Record Keeping: FATF recommends all “Financial institutions to maintain, for at least five years, all necessary records on transactions, both domestic and international.”
So, our company should keep track of all consumer transactions and activities and maintain a record of them. This will guarantee that you can react promptly to any questions or inquiries made by the authorities.
Customer Due Diligence: The steps a financial institution must take to assess and lower a customer’s risk of money laundering are referred to as customer due diligence (CDD).
To know about the steps financial institutions must take to comply with the CDD rules, click here.
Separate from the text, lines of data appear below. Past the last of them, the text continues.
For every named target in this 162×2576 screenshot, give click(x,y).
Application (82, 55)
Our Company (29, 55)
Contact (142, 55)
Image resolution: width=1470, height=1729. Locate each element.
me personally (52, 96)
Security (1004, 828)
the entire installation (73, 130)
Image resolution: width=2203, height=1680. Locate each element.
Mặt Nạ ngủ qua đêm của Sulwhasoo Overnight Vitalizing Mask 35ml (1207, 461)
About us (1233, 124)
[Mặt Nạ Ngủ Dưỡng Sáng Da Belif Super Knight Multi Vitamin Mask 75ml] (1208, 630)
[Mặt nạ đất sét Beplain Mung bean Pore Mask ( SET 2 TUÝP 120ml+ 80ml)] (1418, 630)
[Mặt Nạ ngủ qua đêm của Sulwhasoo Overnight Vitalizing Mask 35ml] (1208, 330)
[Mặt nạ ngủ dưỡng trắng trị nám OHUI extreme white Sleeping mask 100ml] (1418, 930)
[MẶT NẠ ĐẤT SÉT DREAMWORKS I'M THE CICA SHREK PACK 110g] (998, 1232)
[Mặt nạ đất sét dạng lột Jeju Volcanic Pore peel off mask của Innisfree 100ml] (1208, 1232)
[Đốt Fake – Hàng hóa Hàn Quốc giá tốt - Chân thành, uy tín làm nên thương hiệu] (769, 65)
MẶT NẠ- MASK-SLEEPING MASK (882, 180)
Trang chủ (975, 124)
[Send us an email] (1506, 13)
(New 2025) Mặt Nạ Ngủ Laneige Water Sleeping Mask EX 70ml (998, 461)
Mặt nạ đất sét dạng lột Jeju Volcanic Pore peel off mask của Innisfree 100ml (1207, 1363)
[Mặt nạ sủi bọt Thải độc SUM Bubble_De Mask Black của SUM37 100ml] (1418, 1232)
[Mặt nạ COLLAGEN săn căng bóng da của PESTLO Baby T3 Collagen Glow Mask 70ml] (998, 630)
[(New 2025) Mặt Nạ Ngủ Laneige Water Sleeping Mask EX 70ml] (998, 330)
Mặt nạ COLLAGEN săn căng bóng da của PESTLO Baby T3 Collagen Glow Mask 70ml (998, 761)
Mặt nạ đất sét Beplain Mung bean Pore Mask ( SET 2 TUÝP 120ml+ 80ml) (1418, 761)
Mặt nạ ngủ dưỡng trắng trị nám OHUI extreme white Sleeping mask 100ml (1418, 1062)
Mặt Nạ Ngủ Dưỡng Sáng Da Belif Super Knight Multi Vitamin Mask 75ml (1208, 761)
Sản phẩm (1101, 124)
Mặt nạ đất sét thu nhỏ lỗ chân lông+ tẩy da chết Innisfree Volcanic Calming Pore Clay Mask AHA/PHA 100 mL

FATF also has put out specific instances as to when CDD must be carried out.
New Technologies: FATF suggests that the risks of money laundering and terrorist financing should be recognized and evaluated by nations and financial institutions in connection with (a) the creation of new goods and business methods, such as new delivery systems, and (b) the application of new or emerging technologies for both new and existing goods.
Further, one cannot ignore the rampant risks posed by new technologies such as AI.
AI has already become a part of our lives. While now you can play a song by just saying “Ok Siri” or “Ok Google” or finish your 2000-word assignment by punching just a few words on your laptop, it comes with its own set of lethal risks. This is very crucial, especially for financial institutions.
FIUs must keep evaluating the dangers posed by these new items as technology advances and changes. Make sure you have systems that can support and adhere to all pertinent regulations established by your governing FIU before implementing any new technology in your company.
One might think, why should I take so much stress in evaluating the FATF’s recommendations? Remember, your business is a part of the ecosystem of a nation, so anything you do will directly have an impact; don’t forget.